§ **Aim of the exercise**: Resume the post below about the library's Discovery! program, picking up right after its last sentence.

§ **Text**:
· · ·

I had a lot of great feedback from this event. Several of my kids picked a station and stayed there for most of the time. One little boy spent his time mastering the Gears Gears Gears station. Another family spent their time at the pencil/paper station and drew house plans and cotton candy factories. But the biggest hit was the Lego station. One parent remarked that if the library had an all-day Lego program that the kids would never leave!

A Pinterest friendly picture for you:

Discovery!: Mini-Masters


I also want to include an art activity in every session of Discovery!. Last fall, I had an art class that talked about the importance of process art vs. product art. This session, I wanted to spend some time and talk about how all artists started as kids. And that artists create art in different ways.

To start off the program, I read two books:


Art by Patrick McDonnell
Henri’s Scissors by Jeanette Winter

Both books were huge successes with the kids. I absolutely loved reading a non-fiction book for the event and “Henri’s Scissors” was perfect. The book naturally led to our table activities. I put out images of each artist along with the accompanying materials. I made sure to tell caregivers that the point of this class was to try different art techniques and not to make a masterpiece.

· · ·

§ **Information**:
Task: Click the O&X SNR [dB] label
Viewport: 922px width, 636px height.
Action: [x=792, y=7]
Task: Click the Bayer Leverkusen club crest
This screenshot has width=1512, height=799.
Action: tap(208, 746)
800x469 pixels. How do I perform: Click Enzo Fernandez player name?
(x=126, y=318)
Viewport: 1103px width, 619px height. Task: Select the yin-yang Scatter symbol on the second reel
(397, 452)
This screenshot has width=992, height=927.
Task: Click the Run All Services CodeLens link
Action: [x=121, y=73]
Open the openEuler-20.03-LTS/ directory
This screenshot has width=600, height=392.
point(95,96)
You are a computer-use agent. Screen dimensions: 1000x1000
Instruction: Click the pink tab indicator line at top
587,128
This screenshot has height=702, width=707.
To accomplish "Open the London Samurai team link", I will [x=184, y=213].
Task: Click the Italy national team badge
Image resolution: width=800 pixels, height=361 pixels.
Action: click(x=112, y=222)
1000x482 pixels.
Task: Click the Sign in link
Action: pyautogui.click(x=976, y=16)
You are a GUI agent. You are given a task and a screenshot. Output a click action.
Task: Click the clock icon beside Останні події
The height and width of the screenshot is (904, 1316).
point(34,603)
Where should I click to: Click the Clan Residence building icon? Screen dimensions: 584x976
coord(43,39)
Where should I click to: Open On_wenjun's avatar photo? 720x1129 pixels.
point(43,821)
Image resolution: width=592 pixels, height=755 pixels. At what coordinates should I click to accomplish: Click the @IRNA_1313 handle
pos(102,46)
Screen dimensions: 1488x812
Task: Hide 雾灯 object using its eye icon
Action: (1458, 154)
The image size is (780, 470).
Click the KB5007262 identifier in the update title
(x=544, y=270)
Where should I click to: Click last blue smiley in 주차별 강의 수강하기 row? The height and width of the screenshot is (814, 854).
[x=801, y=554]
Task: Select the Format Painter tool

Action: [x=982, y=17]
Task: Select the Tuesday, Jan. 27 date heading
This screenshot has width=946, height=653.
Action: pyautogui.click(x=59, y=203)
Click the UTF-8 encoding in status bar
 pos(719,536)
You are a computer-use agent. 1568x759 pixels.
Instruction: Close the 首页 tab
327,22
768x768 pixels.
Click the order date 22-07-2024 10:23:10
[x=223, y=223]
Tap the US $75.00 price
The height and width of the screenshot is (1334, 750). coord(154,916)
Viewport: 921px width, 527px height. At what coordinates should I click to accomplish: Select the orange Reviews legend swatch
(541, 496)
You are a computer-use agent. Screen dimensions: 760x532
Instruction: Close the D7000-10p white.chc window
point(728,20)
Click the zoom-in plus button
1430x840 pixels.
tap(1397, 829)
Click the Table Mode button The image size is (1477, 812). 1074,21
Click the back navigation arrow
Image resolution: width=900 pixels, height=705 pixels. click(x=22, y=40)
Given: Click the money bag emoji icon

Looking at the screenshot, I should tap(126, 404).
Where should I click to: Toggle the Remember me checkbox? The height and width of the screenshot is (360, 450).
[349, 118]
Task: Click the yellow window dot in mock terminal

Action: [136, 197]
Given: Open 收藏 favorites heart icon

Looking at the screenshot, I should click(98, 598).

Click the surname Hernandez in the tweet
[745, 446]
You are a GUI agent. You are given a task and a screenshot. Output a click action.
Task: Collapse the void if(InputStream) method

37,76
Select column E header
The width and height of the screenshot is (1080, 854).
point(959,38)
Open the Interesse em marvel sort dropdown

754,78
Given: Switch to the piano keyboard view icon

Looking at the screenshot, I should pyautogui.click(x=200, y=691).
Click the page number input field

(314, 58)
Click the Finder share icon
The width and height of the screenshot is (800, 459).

· · ·

§ **Reply**:
Henri Matisse: I put out colored paper and scissors and let the kids go to town.

Georges Seurat: I put out white paper and markers for the kids to practice pointillism.

Piet Mondrian: I had pre-cut blue, yellow, and red squares and added black markers to the table.

Georgia O’Keefee: I had planned to put watercolors out on the table. But on the day of the program, the watercolors weren’t where they were supposed to be. So, I had to make a last minute substitution…

Claude Monet: I took some black paper and sidewalk chalk and let the kids go to town.

The kids spent the most amount of time at the Matisse table and the Mondrian table. They had such a good time and I had so many compliments from parents about the ideas presented. And a true librarian victory: my book display was completely gone by the end of the program.

And a Pinterest friendly picture:

Discovery!: Throwback Games


For this spring session of “Discovery!”, we switched to a 30-45 minute format instead of the hour long program it had been in the fall. This worked so much better for our families!

I wanted to start off the session with another icebreaker type of activity so that the kids would become familiar with me and be cool with the harder/more complicated things we might try in the future. Instead of doing the parachute as an icebreaker (I did use it later on in the session!), I went with a throwback game session so that parents would also have some fun with me.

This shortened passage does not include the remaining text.